■ TESTO DA LEGGERE

Un pò in ritardo, ma ci sono anche io...
Allora: chiesa madre in Sicilia è sinonimo di duomo, per i centri dove ha sede l'arcivescovado. nei centri più piccoli, la chiesa madre è la chiesa più importante. Altro nome usato per la chiesa è quello di "matrice".


----------



## TimLA

Adelasia said:


> Un pò in ritardo, ma ci sono anche io...
> Allora: chiesa madre in Sicilia è sinonimo di duomo, per i centri dove ha sede l'arcivescovado. nei centri più piccoli, la chiesa madre è la chiesa più importante. Altro nome usato per la chiesa è quello di "matrice".


 
Grazie Adelasia!
Diciamo in inglese "meglio in ritardo che mai"....
Per me, è stato una sorpresa ascoltare "chiesa madre" in Sicilia invece di "duomo".
Ora riesco ad usare "matrice" la prossima volta nel isola.
Ti ringrazio!
Ciao


----------



## Adelasia

You're welcome. Prego!
I Siciliani sono sempre felici di differenziarsi dagli altri italiani, e lo fanno anche un vocabolario "alternativo"...
In italiano diciamo "meglio tardi che mai!". How does it sound in English?

■ RICHIESTA 1
Duplica alla lettera il brano della discussione sulla chiesa madre che parte da "Per me, è stato" e prosegue fino a "Ti ringrazio!".
■ RICHIESTA 2
Riporta in una tabella Markdown con le colonne n e Riga le righe dei record, cominciando dalla prima e proseguendo fino alla riga con "point(141,52)", entrambe incluse. Escludi le righe vuote.

Un blocco di dati

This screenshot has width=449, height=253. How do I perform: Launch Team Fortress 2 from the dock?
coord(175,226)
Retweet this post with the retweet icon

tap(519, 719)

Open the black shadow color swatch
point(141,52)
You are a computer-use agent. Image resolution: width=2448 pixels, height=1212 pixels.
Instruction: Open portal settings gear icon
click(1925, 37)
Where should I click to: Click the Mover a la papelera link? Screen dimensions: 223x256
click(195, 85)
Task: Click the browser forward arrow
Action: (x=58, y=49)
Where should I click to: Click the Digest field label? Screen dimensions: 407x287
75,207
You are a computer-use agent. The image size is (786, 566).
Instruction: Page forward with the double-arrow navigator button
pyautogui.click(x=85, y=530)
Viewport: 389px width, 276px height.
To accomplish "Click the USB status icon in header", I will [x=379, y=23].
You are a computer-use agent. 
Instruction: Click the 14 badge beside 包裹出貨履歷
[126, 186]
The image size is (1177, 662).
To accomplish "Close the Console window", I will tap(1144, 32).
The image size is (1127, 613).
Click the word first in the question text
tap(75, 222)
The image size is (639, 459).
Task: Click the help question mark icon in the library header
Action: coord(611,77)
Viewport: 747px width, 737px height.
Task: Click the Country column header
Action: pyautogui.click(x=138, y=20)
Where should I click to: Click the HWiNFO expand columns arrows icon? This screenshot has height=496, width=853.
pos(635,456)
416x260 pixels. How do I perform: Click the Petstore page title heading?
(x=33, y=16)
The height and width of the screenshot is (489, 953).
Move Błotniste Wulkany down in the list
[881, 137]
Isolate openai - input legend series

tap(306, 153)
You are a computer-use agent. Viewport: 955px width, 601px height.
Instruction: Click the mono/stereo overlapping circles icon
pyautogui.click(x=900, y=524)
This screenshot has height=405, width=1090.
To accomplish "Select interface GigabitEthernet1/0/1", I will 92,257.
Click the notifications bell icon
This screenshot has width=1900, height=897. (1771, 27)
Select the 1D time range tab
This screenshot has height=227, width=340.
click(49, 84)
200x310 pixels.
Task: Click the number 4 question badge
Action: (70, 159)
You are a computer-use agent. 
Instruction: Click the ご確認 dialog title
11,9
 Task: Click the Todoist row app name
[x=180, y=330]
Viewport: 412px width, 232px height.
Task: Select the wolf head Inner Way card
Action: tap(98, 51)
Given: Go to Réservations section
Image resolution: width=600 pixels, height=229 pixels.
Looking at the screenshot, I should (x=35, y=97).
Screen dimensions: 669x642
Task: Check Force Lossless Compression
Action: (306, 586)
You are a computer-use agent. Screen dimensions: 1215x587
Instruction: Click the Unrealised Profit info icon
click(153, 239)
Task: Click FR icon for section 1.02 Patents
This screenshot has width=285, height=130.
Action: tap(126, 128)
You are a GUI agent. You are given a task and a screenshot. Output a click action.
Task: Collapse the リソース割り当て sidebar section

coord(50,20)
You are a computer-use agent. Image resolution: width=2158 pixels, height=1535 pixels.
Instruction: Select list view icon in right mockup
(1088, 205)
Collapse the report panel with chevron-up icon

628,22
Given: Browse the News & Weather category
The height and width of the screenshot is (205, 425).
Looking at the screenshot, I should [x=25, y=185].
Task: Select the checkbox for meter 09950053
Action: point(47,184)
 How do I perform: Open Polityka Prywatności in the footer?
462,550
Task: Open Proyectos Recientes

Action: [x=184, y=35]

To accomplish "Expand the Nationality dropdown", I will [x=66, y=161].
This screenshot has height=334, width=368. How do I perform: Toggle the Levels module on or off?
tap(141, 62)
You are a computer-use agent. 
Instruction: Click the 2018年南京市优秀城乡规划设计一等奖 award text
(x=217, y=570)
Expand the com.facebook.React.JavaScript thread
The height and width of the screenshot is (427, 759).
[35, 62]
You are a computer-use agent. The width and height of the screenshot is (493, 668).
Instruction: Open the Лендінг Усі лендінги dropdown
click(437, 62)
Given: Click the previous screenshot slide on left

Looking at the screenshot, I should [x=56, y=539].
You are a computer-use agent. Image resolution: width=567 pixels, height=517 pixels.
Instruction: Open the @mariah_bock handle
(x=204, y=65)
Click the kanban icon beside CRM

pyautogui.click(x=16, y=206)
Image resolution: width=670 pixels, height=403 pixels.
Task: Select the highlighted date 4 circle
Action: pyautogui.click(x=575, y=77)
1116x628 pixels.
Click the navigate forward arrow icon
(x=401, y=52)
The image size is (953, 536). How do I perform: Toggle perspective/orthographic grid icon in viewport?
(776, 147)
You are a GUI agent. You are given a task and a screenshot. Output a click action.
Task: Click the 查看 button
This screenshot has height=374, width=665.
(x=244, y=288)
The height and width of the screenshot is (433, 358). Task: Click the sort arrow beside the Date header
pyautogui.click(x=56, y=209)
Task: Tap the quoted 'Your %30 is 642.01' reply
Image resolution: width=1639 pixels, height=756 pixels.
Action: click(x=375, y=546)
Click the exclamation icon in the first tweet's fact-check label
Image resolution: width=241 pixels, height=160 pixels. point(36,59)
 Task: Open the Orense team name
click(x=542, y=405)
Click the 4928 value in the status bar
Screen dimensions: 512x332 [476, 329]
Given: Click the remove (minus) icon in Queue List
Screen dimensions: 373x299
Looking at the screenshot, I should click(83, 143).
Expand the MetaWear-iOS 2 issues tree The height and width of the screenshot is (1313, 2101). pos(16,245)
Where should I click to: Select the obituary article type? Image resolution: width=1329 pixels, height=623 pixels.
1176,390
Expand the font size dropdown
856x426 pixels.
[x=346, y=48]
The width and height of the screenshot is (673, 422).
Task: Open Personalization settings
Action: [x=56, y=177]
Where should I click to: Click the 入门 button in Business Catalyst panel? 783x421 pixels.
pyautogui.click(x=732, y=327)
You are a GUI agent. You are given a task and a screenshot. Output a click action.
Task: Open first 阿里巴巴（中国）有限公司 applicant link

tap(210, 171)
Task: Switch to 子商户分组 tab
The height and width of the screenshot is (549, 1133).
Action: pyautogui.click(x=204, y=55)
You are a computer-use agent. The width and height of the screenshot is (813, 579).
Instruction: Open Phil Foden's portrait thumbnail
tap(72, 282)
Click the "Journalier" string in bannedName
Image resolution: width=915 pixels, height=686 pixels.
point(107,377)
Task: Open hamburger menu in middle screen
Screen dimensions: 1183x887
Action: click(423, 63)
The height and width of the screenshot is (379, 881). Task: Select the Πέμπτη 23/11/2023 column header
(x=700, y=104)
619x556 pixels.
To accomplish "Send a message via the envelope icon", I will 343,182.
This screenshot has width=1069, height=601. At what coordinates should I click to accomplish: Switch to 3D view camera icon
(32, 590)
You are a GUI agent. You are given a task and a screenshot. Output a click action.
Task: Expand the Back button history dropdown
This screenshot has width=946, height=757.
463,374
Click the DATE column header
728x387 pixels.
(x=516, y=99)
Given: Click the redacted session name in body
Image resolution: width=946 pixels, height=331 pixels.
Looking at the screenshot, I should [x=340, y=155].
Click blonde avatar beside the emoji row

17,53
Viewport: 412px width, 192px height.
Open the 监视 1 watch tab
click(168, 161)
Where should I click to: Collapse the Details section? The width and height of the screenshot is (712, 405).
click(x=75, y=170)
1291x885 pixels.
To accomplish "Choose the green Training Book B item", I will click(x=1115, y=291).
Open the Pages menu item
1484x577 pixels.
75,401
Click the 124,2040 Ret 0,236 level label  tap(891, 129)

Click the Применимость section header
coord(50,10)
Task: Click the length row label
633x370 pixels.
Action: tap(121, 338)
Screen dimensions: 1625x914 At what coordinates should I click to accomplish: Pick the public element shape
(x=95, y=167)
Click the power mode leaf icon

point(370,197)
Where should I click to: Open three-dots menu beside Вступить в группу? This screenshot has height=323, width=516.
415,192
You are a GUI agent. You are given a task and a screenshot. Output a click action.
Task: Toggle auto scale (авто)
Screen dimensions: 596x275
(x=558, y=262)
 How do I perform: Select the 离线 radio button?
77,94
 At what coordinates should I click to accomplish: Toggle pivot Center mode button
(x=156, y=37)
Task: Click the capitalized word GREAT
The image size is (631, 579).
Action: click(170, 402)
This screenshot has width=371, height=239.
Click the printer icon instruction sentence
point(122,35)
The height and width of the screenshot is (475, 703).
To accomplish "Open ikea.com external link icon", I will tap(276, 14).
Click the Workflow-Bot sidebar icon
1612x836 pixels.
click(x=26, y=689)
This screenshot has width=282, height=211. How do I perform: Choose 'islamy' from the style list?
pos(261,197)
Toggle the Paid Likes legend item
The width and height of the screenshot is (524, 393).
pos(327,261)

■ RISULTATO 1
Per me, è stato una sorpresa ascoltare "chiesa madre" in Sicilia invece di "duomo".
Ora riesco ad usare "matrice" la prossima volta nel isola.
Ti ringrazio!

■ RISULTATO 2
| n | Riga |
|---|---|
| 1 | This screenshot has width=449, height=253. How do I perform: Launch Team Fortress 2 from the dock? |
| 2 | coord(175,226) |
| 3 | Retweet this post with the retweet icon |
| 4 | tap(519, 719) |
| 5 | Open the black shadow color swatch |
| 6 | point(141,52) |